— Aim of the exercise —
Put each line of the entries below into a JSON list of strings, one string per line, and leave out any blank lines.

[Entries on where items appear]
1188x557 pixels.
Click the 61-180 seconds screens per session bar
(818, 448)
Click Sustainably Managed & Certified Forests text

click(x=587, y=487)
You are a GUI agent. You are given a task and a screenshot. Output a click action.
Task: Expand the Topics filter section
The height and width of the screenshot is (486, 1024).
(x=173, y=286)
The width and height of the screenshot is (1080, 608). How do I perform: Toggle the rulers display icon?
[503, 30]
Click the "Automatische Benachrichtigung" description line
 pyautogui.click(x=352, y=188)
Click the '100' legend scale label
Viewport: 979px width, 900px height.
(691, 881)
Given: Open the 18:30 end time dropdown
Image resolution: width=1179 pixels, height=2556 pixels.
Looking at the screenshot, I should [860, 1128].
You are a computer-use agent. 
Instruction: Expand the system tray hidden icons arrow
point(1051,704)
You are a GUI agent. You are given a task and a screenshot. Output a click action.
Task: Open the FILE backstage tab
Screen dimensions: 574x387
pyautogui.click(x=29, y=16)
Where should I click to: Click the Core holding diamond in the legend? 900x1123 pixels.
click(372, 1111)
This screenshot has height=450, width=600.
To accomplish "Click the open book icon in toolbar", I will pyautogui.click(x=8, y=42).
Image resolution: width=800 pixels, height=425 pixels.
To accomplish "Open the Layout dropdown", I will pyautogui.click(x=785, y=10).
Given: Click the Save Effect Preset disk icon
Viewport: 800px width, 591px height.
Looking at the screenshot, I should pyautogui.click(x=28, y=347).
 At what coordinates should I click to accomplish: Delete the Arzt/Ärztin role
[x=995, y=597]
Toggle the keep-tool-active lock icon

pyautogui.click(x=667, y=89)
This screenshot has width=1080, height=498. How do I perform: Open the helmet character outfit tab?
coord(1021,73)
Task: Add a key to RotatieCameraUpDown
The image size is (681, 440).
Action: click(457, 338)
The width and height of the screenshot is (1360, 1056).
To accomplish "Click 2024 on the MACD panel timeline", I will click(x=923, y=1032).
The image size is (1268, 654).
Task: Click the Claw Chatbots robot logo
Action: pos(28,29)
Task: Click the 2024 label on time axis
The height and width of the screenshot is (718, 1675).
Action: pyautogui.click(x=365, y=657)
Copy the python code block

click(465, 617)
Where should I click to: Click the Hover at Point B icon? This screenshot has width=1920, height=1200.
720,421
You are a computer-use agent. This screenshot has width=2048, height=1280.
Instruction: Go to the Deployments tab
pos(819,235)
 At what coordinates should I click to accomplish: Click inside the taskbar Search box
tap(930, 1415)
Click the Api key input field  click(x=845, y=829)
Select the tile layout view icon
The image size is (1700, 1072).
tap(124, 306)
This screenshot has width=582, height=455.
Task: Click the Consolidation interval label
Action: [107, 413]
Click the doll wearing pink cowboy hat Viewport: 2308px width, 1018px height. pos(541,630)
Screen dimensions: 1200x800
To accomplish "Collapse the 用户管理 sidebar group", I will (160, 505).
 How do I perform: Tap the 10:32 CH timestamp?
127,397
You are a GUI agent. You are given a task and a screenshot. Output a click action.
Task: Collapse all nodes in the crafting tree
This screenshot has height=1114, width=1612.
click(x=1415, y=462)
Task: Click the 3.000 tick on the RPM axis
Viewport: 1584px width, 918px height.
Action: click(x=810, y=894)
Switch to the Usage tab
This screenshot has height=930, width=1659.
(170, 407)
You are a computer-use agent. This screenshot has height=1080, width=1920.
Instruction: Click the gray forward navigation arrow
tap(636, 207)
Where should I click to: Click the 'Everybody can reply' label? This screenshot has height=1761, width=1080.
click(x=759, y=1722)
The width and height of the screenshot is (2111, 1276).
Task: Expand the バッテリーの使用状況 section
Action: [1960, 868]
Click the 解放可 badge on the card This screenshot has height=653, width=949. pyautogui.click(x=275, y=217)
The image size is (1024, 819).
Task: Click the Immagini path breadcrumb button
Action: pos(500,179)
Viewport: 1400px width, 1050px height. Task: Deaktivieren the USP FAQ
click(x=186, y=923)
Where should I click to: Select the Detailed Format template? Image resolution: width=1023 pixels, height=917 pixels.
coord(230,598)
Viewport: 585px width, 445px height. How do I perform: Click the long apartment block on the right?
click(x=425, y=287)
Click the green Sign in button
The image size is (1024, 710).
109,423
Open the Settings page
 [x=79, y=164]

— Response to this exercise —
[
  "1188x557 pixels.",
  "Click the 61-180 seconds screens per session bar",
  "(818, 448)",
  "Click Sustainably Managed & Certified Forests text",
  "click(x=587, y=487)",
  "You are a GUI agent. You are given a task and a screenshot. Output a click action.",
  "Task: Expand the Topics filter section",
  "The height and width of the screenshot is (486, 1024).",
  "(x=173, y=286)",
  "The width and height of the screenshot is (1080, 608). How do I perform: Toggle the rulers display icon?",
  "[503, 30]",
  "Click the \"Automatische Benachrichtigung\" description line",
  " pyautogui.click(x=352, y=188)",
  "Click the '100' legend scale label",
  "Viewport: 979px width, 900px height.",
  "(691, 881)",
  "Given: Open the 18:30 end time dropdown",
  "Image resolution: width=1179 pixels, height=2556 pixels.",
  "Looking at the screenshot, I should [860, 1128].",
  "You are a computer-use agent. ",
  "Instruction: Expand the system tray hidden icons arrow",
  "point(1051,704)",
  "You are a GUI agent. You are given a task and a screenshot. Output a click action.",
  "Task: Open the FILE backstage tab",
  "Screen dimensions: 574x387",
  "pyautogui.click(x=29, y=16)",
  "Where should I click to: Click the Core holding diamond in the legend? 900x1123 pixels.",
  "click(372, 1111)",
  "This screenshot has height=450, width=600.",
  "To accomplish \"Click the open book icon in toolbar\", I will pyautogui.click(x=8, y=42).",
  "Image resolution: width=800 pixels, height=425 pixels.",
  "To accomplish \"Open the Layout dropdown\", I will pyautogui.click(x=785, y=10).",
  "Given: Click the Save Effect Preset disk icon",
  "Viewport: 800px width, 591px height.",
  "Looking at the screenshot, I should pyautogui.click(x=28, y=347).",
  " At what coordinates should I click to accomplish: Delete the Arzt/Ärztin role",
  "[x=995, y=597]",
  "Toggle the keep-tool-active lock icon",
  "pyautogui.click(x=667, y=89)",
  "This screenshot has width=1080, height=498. How do I perform: Open the helmet character outfit tab?",
  "coord(1021,73)",
  "Task: Add a key to RotatieCameraUpDown",
  "The image size is (681, 440).",
  "Action: click(457, 338)",
  "The width and height of the screenshot is (1360, 1056).",
  "To accomplish \"Click 2024 on the MACD panel timeline\", I will click(x=923, y=1032).",
  "The image size is (1268, 654).",
  "Task: Click the Claw Chatbots robot logo",
  "Action: pos(28,29)",
  "Task: Click the 2024 label on time axis",
  "The height and width of the screenshot is (718, 1675).",
  "Action: pyautogui.click(x=365, y=657)",
  "Copy the python code block",
  "click(465, 617)",
  "Where should I click to: Click the Hover at Point B icon? This screenshot has width=1920, height=1200.",
  "720,421",
  "You are a computer-use agent. This screenshot has width=2048, height=1280.",
  "Instruction: Go to the Deployments tab",
  "pos(819,235)",
  " At what coordinates should I click to accomplish: Click inside the taskbar Search box",
  "tap(930, 1415)",
  "Click the Api key input field  click(x=845, y=829)",
  "Select the tile layout view icon",
  "The image size is (1700, 1072).",
  "tap(124, 306)",
  "This screenshot has width=582, height=455.",
  "Task: Click the Consolidation interval label",
  "Action: [107, 413]",
  "Click the doll wearing pink cowboy hat Viewport: 2308px width, 1018px height. pos(541,630)",
  "Screen dimensions: 1200x800",
  "To accomplish \"Collapse the 用户管理 sidebar group\", I will (160, 505).",
  " How do I perform: Tap the 10:32 CH timestamp?",
  "127,397",
  "You are a GUI agent. You are given a task and a screenshot. Output a click action.",
  "Task: Collapse all nodes in the crafting tree",
  "This screenshot has height=1114, width=1612.",
  "click(x=1415, y=462)",
  "Task: Click the 3.000 tick on the RPM axis",
  "Viewport: 1584px width, 918px height.",
  "Action: click(x=810, y=894)",
  "Switch to the Usage tab",
  "This screenshot has height=930, width=1659.",
  "(170, 407)",
  "You are a computer-use agent. This screenshot has height=1080, width=1920.",
  "Instruction: Click the gray forward navigation arrow",
  "tap(636, 207)",
  "Where should I click to: Click the 'Everybody can reply' label? This screenshot has height=1761, width=1080.",
  "click(x=759, y=1722)",
  "The width and height of the screenshot is (2111, 1276).",
  "Task: Expand the バッテリーの使用状況 section",
  "Action: [1960, 868]",
  "Click the 解放可 badge on the card This screenshot has height=653, width=949. pyautogui.click(x=275, y=217)",
  "The image size is (1024, 819).",
  "Task: Click the Immagini path breadcrumb button",
  "Action: pos(500,179)",
  "Viewport: 1400px width, 1050px height. Task: Deaktivieren the USP FAQ",
  "click(x=186, y=923)",
  "Where should I click to: Select the Detailed Format template? Image resolution: width=1023 pixels, height=917 pixels.",
  "coord(230,598)",
  "Viewport: 585px width, 445px height. How do I perform: Click the long apartment block on the right?",
  "click(x=425, y=287)",
  "Click the green Sign in button",
  "The image size is (1024, 710).",
  "109,423",
  "Open the Settings page",
  " [x=79, y=164]"
]